EXERCISE INPUT
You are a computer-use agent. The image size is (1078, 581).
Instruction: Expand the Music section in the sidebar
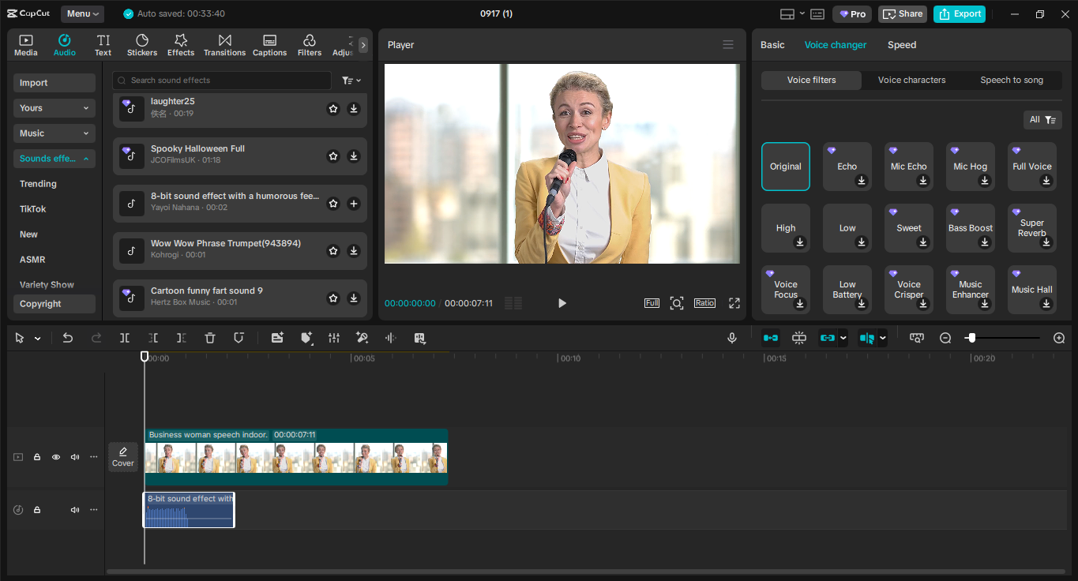click(54, 133)
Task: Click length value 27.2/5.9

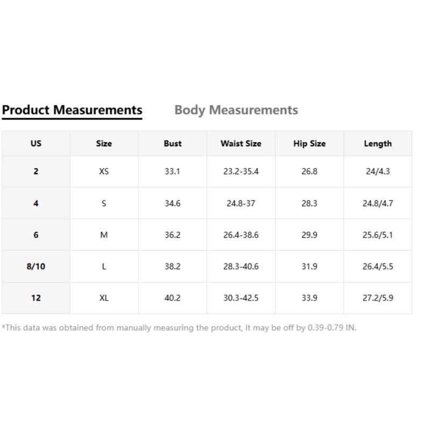Action: [377, 298]
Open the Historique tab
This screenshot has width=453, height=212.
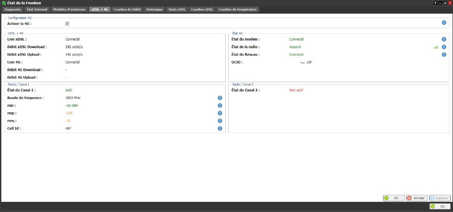click(x=154, y=9)
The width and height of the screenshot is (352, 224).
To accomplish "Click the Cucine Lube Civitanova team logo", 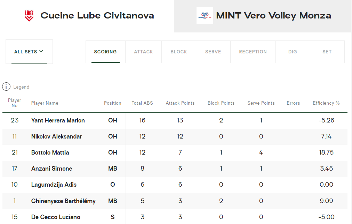I will [29, 16].
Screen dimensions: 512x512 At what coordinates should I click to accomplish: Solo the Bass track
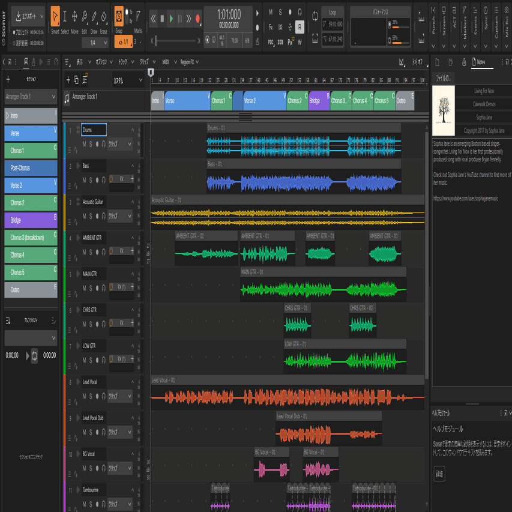click(x=91, y=180)
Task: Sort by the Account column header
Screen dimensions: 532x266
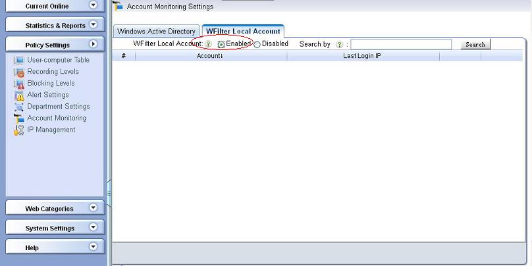Action: pos(210,56)
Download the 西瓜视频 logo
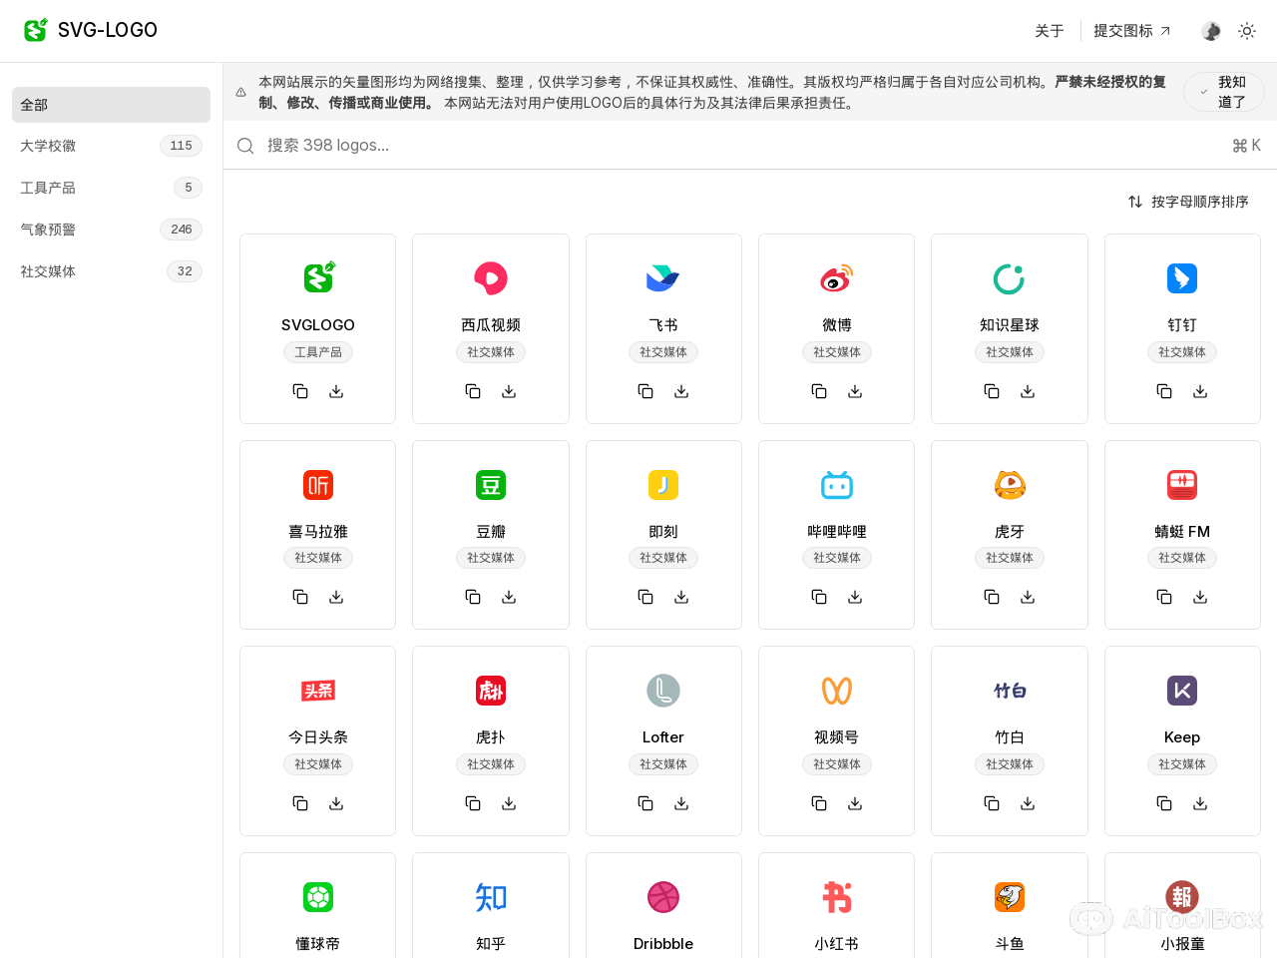Viewport: 1277px width, 958px height. point(509,391)
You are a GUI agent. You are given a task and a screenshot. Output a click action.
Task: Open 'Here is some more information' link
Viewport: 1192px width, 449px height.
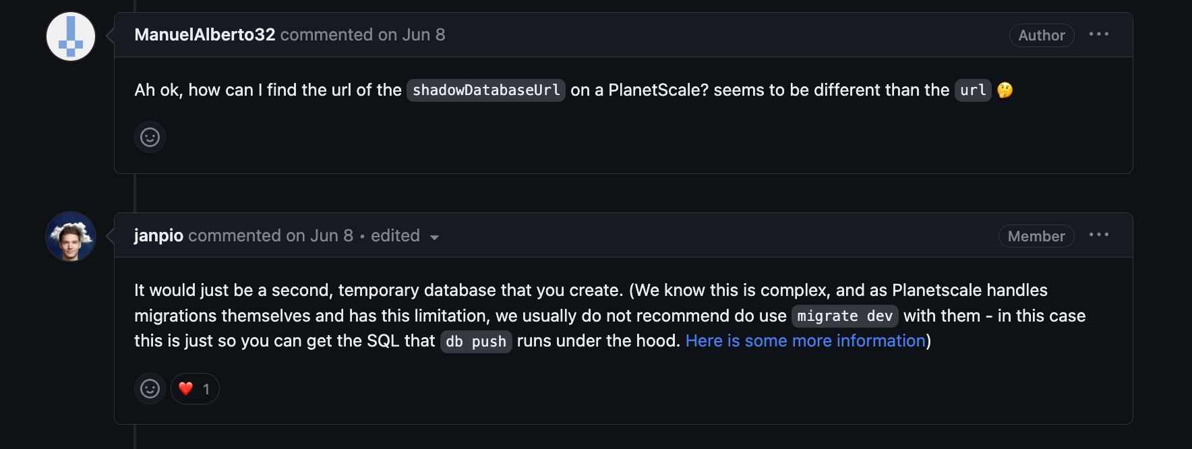click(805, 341)
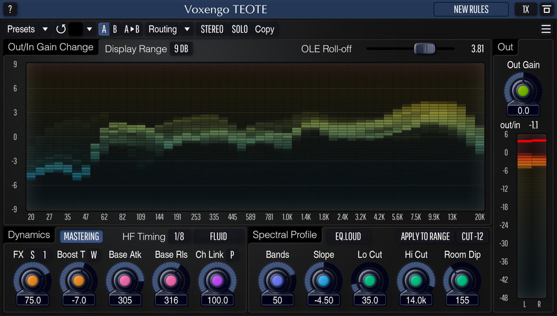
Task: Click the Out Gain knob
Action: pyautogui.click(x=523, y=91)
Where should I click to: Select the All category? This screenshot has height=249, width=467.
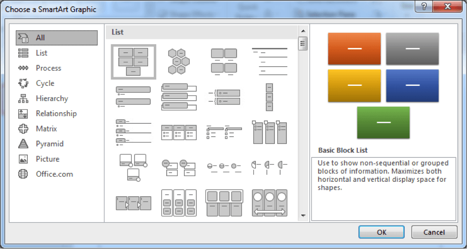tap(40, 37)
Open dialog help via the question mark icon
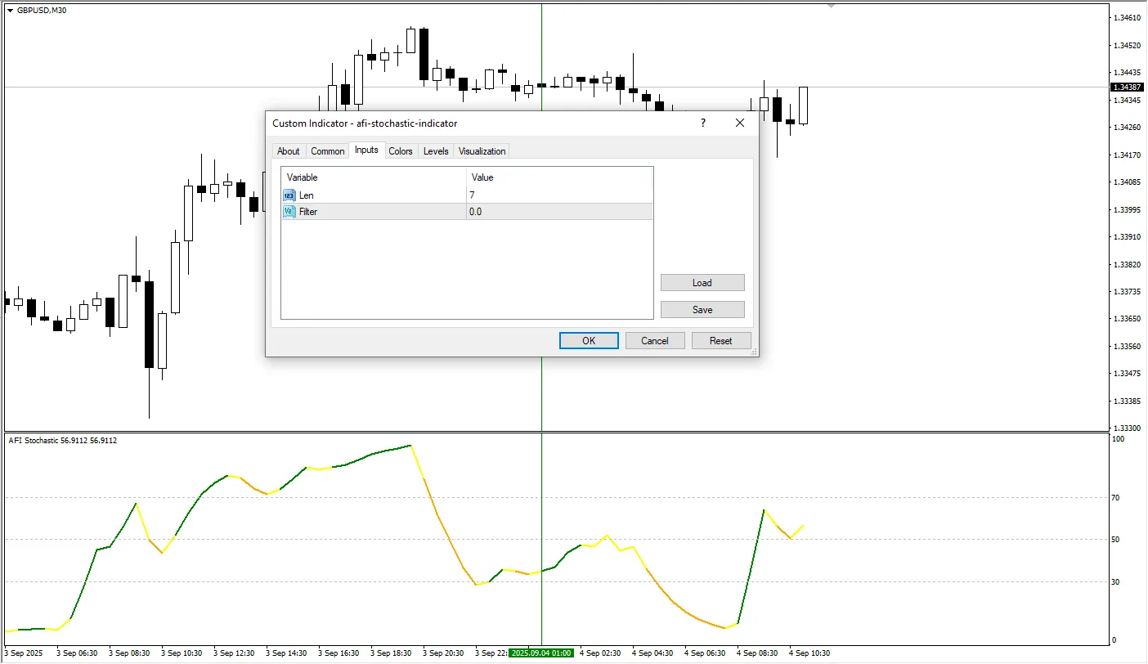 702,123
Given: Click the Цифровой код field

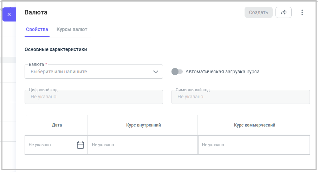Looking at the screenshot, I should [93, 97].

WHAT YOU HAVE TO DO
Please write out the lines above exactly, from the one that contains "Download the 西瓜视频 logo" through the final line, and include none of the pictures.

EXPECTED OUTPUT
Download the 西瓜视频 logo
Viewport: 1277px width, 958px height. point(509,391)
You are a GUI agent. You are given a task and a screenshot. Output a click action.
Task: Open 'Here is some more information' link
Viewport: 1192px width, 449px height.
click(805, 341)
Task: Click the Out Gain knob
Action: pyautogui.click(x=523, y=91)
Where should I click to: Select the All category? This screenshot has height=249, width=467.
tap(40, 37)
Open dialog help via the question mark icon
 702,123
Given: Click the Цифровой код field

Looking at the screenshot, I should [93, 97].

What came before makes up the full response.